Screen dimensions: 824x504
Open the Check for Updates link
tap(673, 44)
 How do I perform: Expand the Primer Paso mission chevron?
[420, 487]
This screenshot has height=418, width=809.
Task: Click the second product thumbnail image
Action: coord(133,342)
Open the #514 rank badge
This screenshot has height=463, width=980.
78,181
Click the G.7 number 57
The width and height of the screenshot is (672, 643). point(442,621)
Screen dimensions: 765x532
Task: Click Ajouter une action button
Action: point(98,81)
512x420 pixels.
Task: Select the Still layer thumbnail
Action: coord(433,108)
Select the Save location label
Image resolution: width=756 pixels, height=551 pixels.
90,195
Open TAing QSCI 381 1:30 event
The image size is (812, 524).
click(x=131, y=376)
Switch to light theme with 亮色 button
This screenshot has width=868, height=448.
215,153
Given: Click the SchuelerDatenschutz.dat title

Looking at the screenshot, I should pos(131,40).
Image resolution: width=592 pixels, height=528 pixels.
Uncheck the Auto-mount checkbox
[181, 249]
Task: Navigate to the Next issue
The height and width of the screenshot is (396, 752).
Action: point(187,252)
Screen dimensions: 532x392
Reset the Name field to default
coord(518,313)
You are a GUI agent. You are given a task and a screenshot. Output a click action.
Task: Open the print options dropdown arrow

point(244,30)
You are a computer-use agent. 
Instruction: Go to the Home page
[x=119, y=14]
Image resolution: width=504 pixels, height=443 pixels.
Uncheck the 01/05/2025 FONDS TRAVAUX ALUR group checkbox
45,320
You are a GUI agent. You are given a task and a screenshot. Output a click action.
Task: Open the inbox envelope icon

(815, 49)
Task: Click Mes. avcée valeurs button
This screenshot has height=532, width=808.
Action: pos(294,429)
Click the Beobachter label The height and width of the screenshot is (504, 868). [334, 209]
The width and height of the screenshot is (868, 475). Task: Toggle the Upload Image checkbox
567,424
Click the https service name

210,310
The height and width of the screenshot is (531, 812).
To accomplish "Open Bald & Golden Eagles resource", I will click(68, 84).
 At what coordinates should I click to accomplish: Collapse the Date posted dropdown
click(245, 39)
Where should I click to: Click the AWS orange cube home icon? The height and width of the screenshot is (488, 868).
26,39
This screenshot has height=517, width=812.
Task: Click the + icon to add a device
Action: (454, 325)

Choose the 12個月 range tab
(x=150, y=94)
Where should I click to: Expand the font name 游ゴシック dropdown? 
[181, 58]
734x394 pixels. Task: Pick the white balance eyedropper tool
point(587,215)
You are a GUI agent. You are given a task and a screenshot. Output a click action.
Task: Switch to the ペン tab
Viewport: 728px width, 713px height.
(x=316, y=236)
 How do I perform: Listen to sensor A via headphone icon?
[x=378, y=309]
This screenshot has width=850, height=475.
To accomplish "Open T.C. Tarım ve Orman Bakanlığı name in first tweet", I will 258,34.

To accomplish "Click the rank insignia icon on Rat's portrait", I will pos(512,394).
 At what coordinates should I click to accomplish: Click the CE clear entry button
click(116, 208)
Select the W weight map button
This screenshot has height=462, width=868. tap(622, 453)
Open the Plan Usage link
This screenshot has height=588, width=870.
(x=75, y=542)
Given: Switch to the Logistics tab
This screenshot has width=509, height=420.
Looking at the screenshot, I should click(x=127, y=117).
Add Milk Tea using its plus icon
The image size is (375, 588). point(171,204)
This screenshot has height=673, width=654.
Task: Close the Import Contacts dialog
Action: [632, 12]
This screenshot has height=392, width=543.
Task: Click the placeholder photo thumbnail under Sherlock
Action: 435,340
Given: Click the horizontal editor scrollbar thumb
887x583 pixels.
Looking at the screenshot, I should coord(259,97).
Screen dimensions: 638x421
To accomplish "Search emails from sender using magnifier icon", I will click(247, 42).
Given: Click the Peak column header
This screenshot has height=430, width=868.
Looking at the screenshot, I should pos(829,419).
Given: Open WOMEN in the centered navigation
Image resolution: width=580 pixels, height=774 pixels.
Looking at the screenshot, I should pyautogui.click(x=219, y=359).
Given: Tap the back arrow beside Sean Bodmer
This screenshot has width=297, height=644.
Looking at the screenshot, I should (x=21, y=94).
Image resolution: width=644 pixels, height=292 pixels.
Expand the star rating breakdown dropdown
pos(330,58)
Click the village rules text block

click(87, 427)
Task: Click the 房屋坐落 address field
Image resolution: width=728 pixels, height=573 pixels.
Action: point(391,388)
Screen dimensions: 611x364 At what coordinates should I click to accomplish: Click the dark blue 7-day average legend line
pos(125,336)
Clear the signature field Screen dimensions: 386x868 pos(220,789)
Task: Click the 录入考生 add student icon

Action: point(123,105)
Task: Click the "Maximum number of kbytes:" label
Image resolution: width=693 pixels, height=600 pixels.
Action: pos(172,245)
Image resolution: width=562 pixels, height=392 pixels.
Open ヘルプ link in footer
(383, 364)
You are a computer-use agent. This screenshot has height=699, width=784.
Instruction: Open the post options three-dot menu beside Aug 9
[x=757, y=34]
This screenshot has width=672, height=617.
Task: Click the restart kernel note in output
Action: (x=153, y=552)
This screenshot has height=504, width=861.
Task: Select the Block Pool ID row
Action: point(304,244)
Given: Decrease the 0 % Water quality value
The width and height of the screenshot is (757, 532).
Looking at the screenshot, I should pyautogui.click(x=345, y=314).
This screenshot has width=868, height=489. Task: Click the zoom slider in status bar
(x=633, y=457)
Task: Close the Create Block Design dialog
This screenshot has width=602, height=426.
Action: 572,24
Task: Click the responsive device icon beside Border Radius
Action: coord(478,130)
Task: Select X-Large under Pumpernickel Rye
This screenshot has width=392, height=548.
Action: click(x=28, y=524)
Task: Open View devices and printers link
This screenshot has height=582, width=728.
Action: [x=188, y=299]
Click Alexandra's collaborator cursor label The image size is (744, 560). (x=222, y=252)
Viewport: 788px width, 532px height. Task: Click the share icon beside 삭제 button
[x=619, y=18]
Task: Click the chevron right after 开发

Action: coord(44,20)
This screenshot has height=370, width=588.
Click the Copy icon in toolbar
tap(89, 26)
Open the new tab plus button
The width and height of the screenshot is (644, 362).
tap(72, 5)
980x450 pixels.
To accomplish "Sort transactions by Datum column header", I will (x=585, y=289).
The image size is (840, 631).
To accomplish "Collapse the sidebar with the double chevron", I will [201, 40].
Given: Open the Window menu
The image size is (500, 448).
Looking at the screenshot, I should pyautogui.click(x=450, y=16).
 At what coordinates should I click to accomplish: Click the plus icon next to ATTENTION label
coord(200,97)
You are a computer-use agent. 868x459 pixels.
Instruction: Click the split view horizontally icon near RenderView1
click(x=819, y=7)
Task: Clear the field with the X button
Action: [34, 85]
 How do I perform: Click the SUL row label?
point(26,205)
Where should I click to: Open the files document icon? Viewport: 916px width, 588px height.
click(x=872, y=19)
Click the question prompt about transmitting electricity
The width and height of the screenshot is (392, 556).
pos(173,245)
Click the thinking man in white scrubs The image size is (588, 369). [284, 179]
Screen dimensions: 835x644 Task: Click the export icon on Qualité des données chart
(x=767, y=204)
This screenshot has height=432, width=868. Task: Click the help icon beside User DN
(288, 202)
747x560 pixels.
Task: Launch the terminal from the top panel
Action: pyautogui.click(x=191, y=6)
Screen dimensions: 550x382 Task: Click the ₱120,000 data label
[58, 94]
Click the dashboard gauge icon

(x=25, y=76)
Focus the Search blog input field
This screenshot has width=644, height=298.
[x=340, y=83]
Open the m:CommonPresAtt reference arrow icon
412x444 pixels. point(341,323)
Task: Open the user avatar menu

* * * * * * * * *

▶ [Task to carry out]:
What you return must be an exact retyping of the lines above starting at the line with "Task: Click the 房屋坐落 address field" and ending at the line with "You are a computer-use agent. This", and nothing besides.

▶ [Result of the exercise]:
Task: Click the 房屋坐落 address field
Image resolution: width=728 pixels, height=573 pixels.
Action: point(391,388)
Screen dimensions: 611x364 At what coordinates should I click to accomplish: Click the dark blue 7-day average legend line
pos(125,336)
Clear the signature field Screen dimensions: 386x868 pos(220,789)
Task: Click the 录入考生 add student icon

Action: point(123,105)
Task: Click the "Maximum number of kbytes:" label
Image resolution: width=693 pixels, height=600 pixels.
Action: pos(172,245)
Image resolution: width=562 pixels, height=392 pixels.
Open ヘルプ link in footer
(383, 364)
You are a computer-use agent. This screenshot has height=699, width=784.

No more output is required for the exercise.